Seconds
Francisco Madia
Arthur gostaria muito de ter uma segunda vida. Bancário de meia idade, família convencional e relação fria com a mulher e a filha já adulta. Mas nada aconteceria não fosse um telefonema aterrador. O de um amigo que julgava morto e tinha comprado os serviços de uma segunda vida com a “Companhia”. Pediu a direção e foi adiante. Meses depois, um mendigo é atropelado e morto. Vai para uma cirurgia facial e vira Arthur. Enquanto isso, na sala ao lado, Arthur ganha uma nova identidade – Tony Wilson – e uma segunda vida.
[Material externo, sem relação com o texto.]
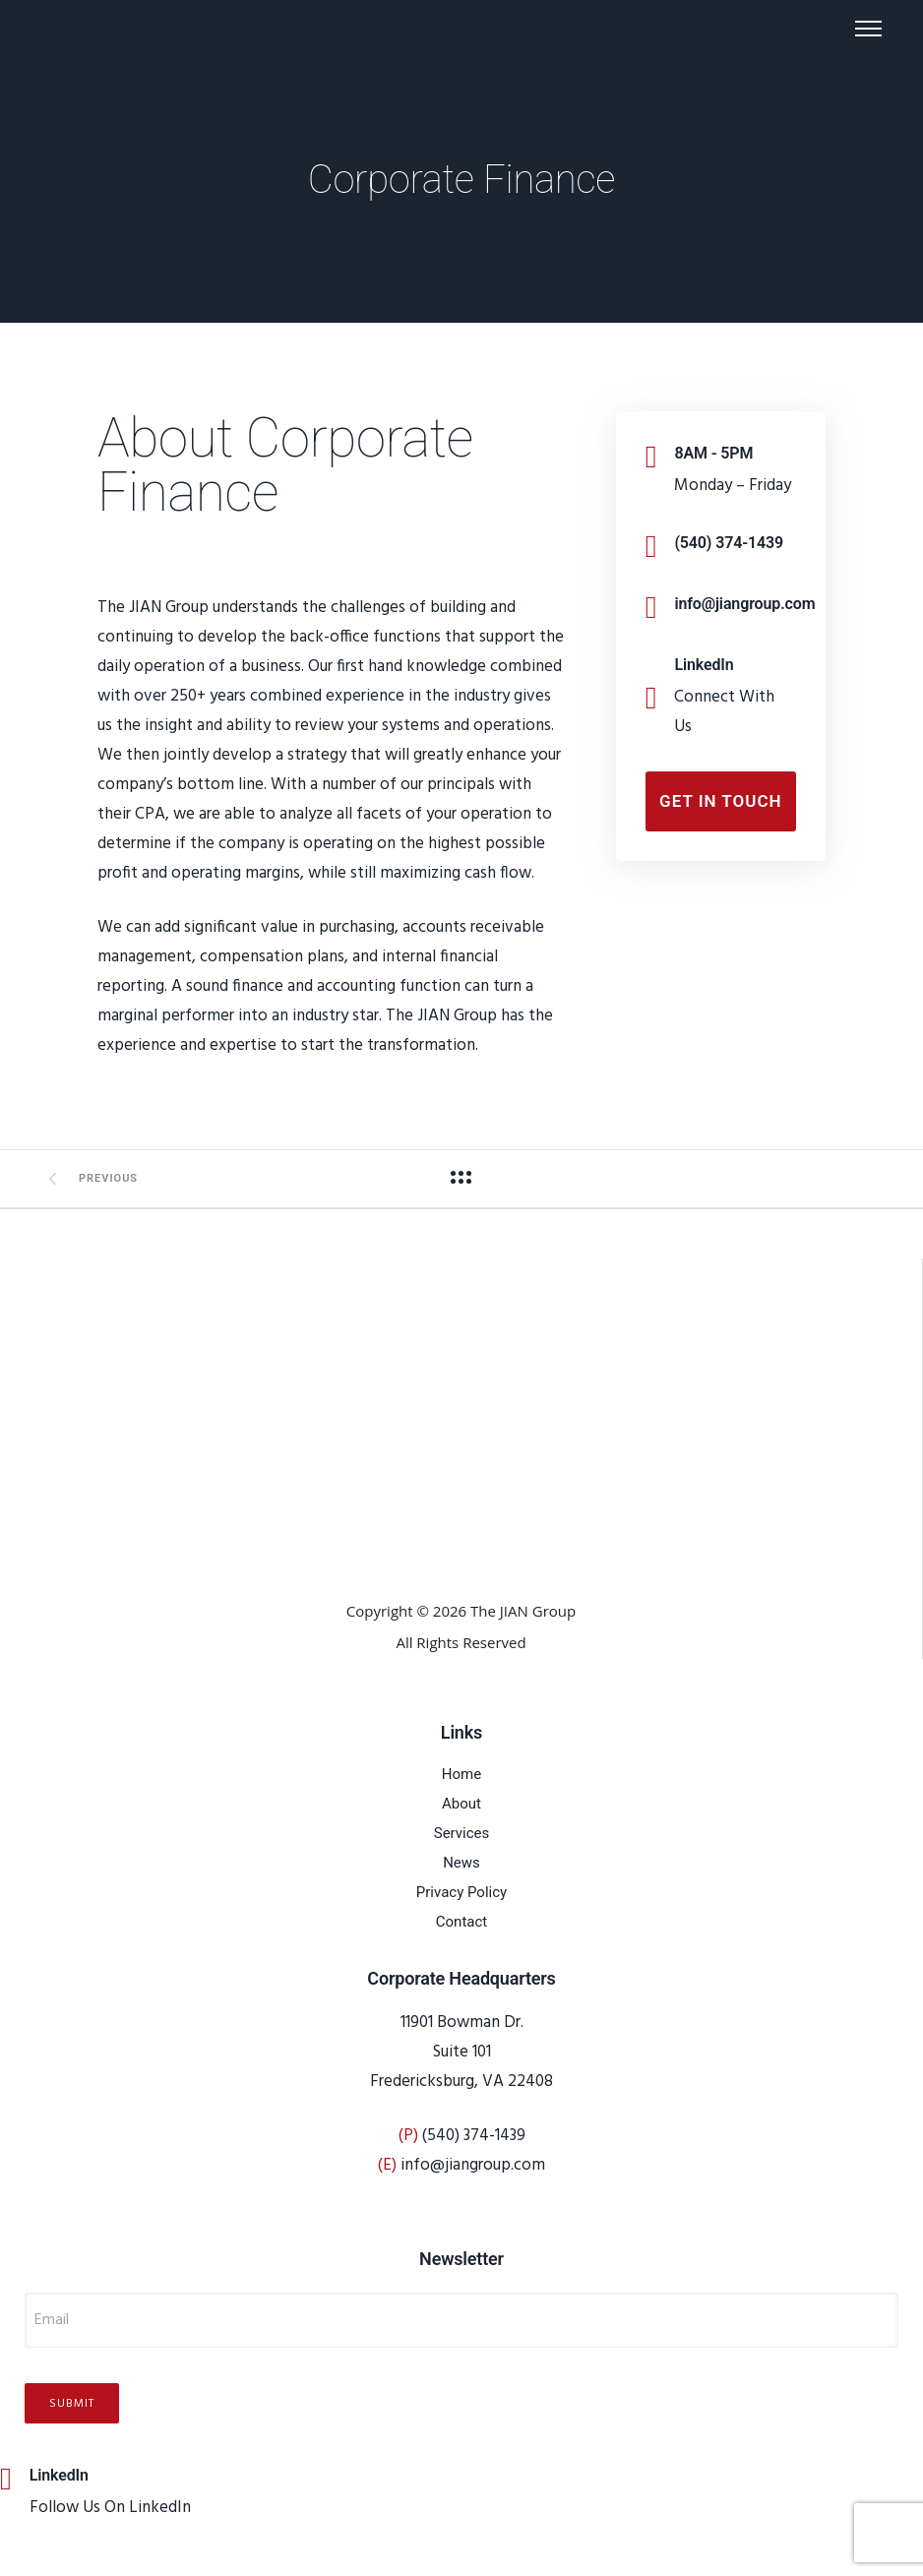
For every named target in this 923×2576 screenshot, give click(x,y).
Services (462, 1833)
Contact (461, 1922)
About (461, 1803)
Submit (71, 2408)
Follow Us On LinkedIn (110, 2511)
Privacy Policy (461, 1892)
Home (461, 1774)
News (461, 1862)
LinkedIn (703, 664)
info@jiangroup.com (744, 603)
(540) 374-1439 (728, 542)
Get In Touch (720, 801)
O filme, de 1966, com direção de John Frankenheimer, adaptação do livro Seconds, de David Ely, Arthur é protagonizado por Rock Hudson. E os letreiros de abertura levam a assinatura do mestre do design Saul Bass. Anos depois, por curiosidade, Arthur volta para conferir, a distância, a família. A mulher casara-se novamente, a casa permanecia a mesma, mas a sensação de ter renascido desaparecera. Renascer, conclui, é uma impossibilidade absoluta. Então, por que deixar-se morrer? Ou matar?
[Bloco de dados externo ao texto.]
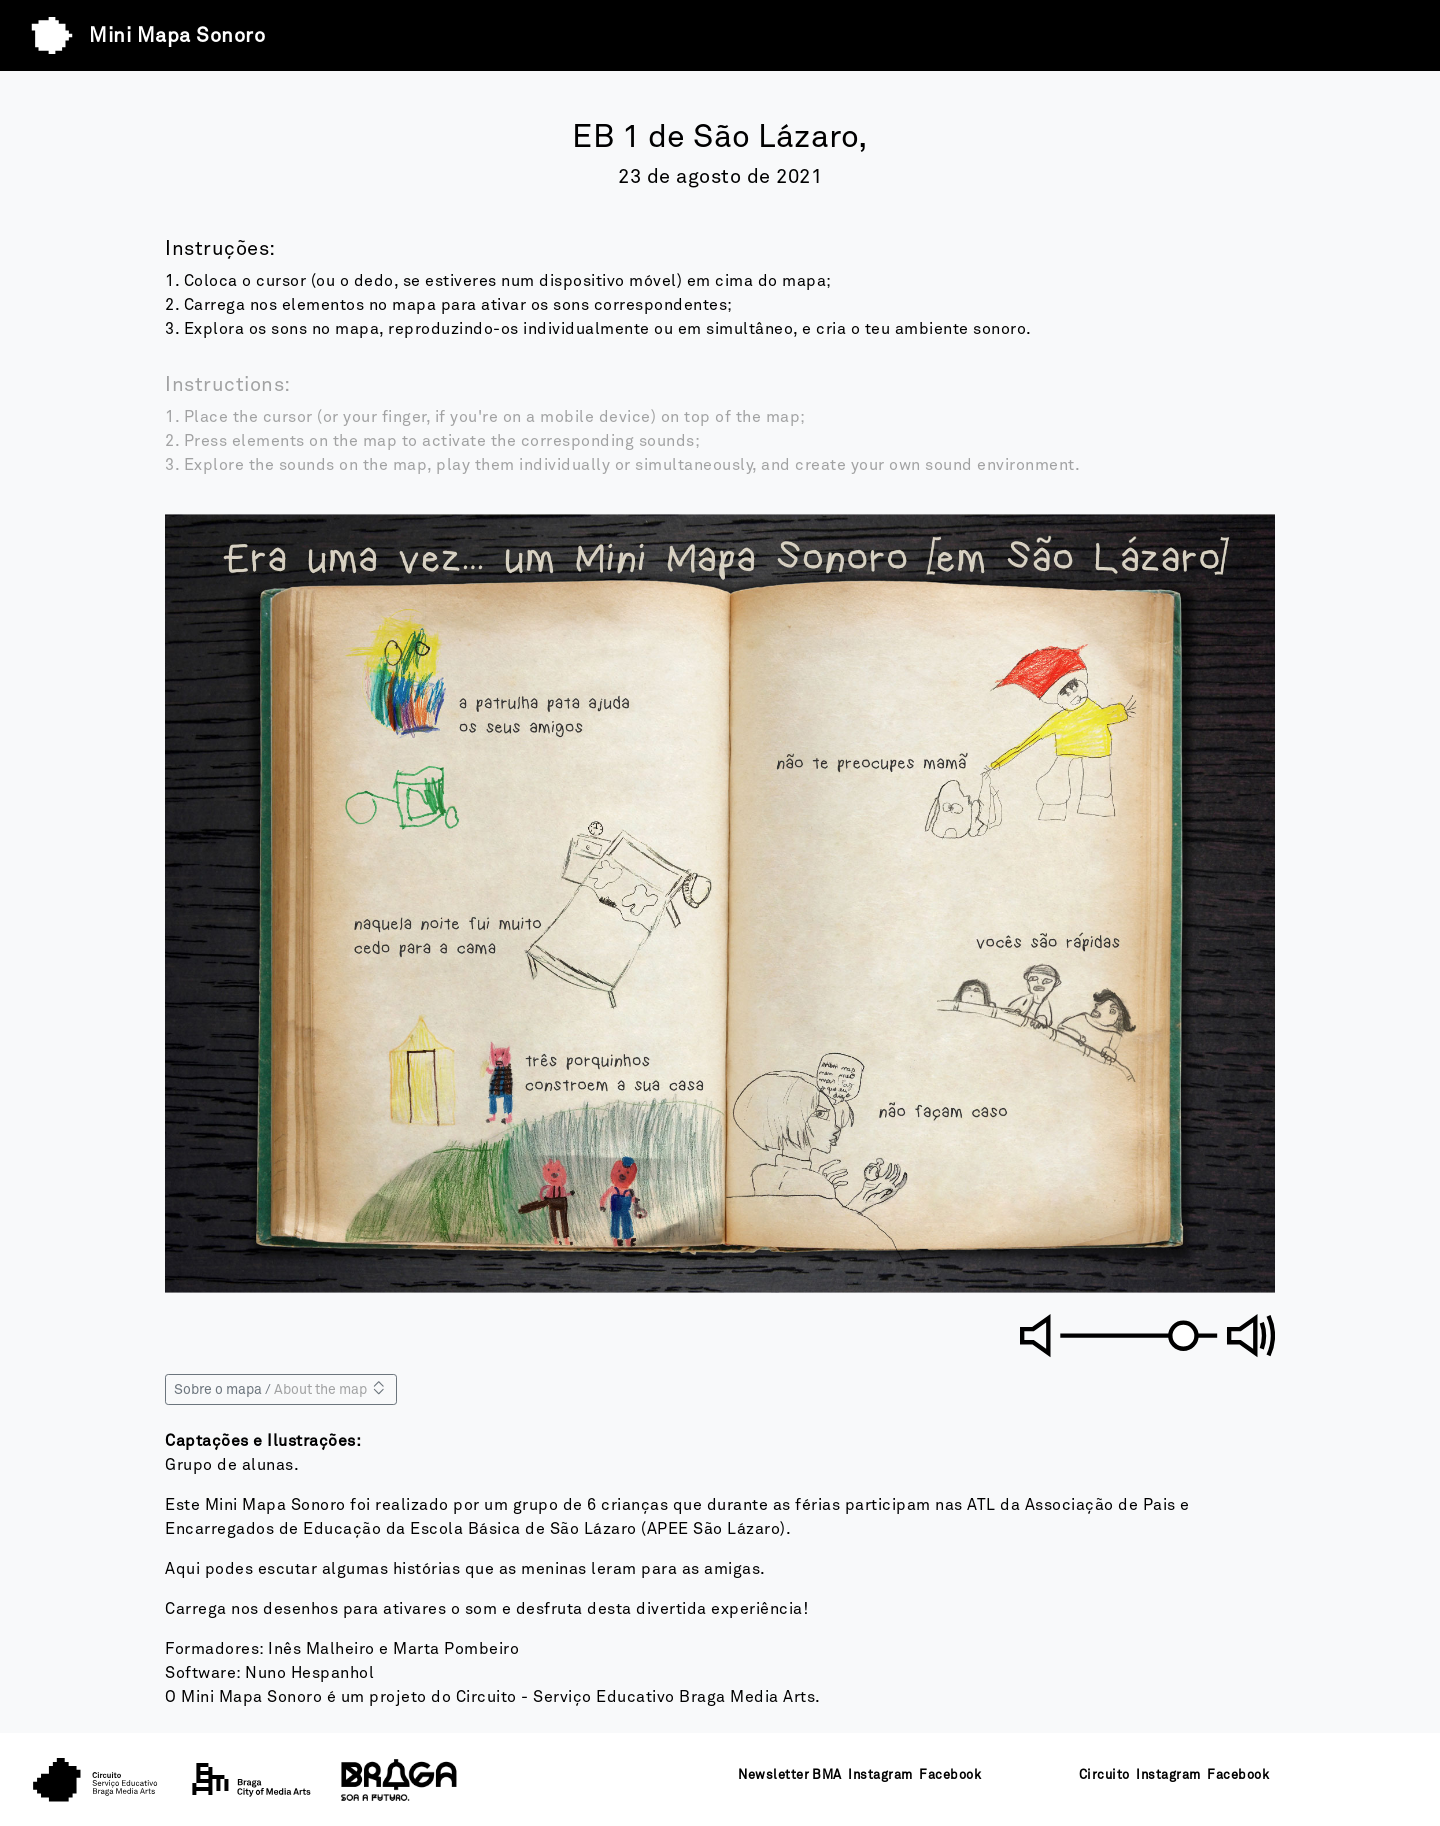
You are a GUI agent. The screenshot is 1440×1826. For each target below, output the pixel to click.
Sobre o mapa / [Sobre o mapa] (281, 1388)
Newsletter (773, 1775)
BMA (827, 1775)
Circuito (1104, 1775)
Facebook (950, 1775)
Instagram (880, 1775)
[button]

Abilio Diniz vendeu seu sonho. No momento da entrega, fez tudo para recomprar. Isabela Capeto vendeu seu sonho e trabalhou feito uma condenada para recomprá-lo. Michael Klein vendeu o sonho de sua família, pai, seu, e hoje, volta e meia, tenta se reaproximar do sonho, à semelhança de Arthur. Na busca de um Seconds. Sua filha, Natalie Klein, fashion designer, casou-se com Tufi Duek, com quem tem dois filhos, Ava e Ezra, e é muito feliz. Poucas pessoas fizeram carreira, prosperaram, e construíram marcas de forma tão visceral, compulsiva e arrebatadora como Tufi. No início, jovem, vendia camisetas para amigos e construiu um pequeno império e marcas legendárias trabalhando 14 horas por dia: “De 52 fins de semana por ano, eu trabalhava 45”, declarou a Sylvain Justum, da GQ Brasil. Hoje, aos 61 anos, explode: “Destruíram o que levei quatro décadas para construir. A marca Forum merecia mais respeito”.
Março de 2008. A campanha de Barack Obama empolga o mundo. A crise das hipotecas, uma hipótese aparentemente distante. Em meio a uma série de circunstâncias, incluindo a morte de sua mãe, Tufi sucumbe e vende tudo – sua empresa, marcas, nome – para a AMC, de Alexandre Menegotti e mais três sócios. No portfólio da AMC estão Colcci, Sommer, Carmelitas, mais licenciamento da Coca-Cola Fashion. Vendeu tudo, repito: Forum, Triton, Forum Tufi Duek e Tufi Duek. Pela bagatela de R$ 251 milhões – o que equivaleria hoje, segundo Tufi, a R$ 700 milhões: “uma empresa saudável, com lucro líquido de R$ 40 milhões ano”. Maio de 2016, GQ Brasil: “Nos tempos áureos, os desfiles da Forum viajavam pelo Brasil como forma de fortalecer mercados regionais e expandir a marca. Fazer parte do universo Forum dava status, envolvia o sentimento aspiracional em uma calça com o célebre F no bolso traseiro…”. Tufi reconhece: “fui ingênuo, acreditei nas promessas que o grupo não mexeria na filosofia que implantei e fazia a engrenagem funcionar perfeitamente…”, hoje posso assinar Tufi Duek como designer, mas nunca mais como marca. Menegotti, o comprador, concorda e lembra: “A marca Tufi Duek foi adquirida pelo AMC e, portanto, não pode ser utilizada por terceiros, tampouco por quem a vendeu…”.
Goethe dizia que “quando uma criatura humana desperta para um grande sonho e sobre ele lança toda a força de sua alma, todo o universo conspira a favor”. Aristóteles, que “a esperança é o sonho de um homem acordado”. E, Mario Quintana, que “sonhar é acordar-se para dentro”. E mesmo assim, Abilio, Isabela, Michael, Tufi, Herchcovitch e muitos outros empreendedores acreditaram ser possível venderem seus sonhos. O que existe de comum entre todos, e apenas, é que nunca mais conseguiram dormir em paz. Permanecem despertos; para dentro e para fora. Resta o conselho do saudoso Barão de Itararé: “Nunca desista de seu sonho. Se ele acabou numa padaria, procure em outra”.